■ Task to carry out
Can you print, word for word, the part of the listing that opens with the line containing "Viewport: 1268px width, 724px" and closes with the line containing "point(1122,82)", leaving any pictures out of your answer?

■ Provided data

-------------------------

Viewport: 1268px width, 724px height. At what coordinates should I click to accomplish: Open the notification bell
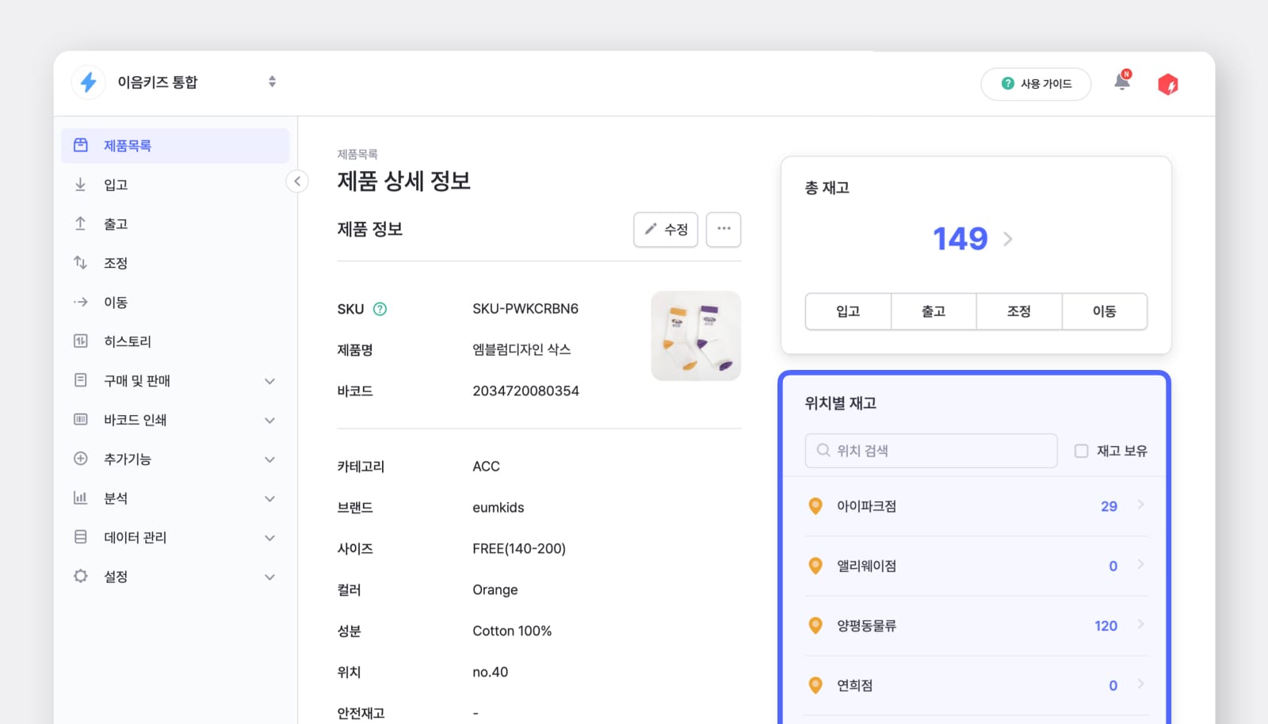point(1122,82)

-------------------------

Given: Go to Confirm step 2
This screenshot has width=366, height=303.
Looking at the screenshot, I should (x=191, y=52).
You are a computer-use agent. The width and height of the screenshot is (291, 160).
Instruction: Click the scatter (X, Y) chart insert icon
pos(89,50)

-------------------------

■ Final answer
Viewport: 1268px width, 724px height. At what coordinates should I click to accomplish: Open the notification bell
point(1122,82)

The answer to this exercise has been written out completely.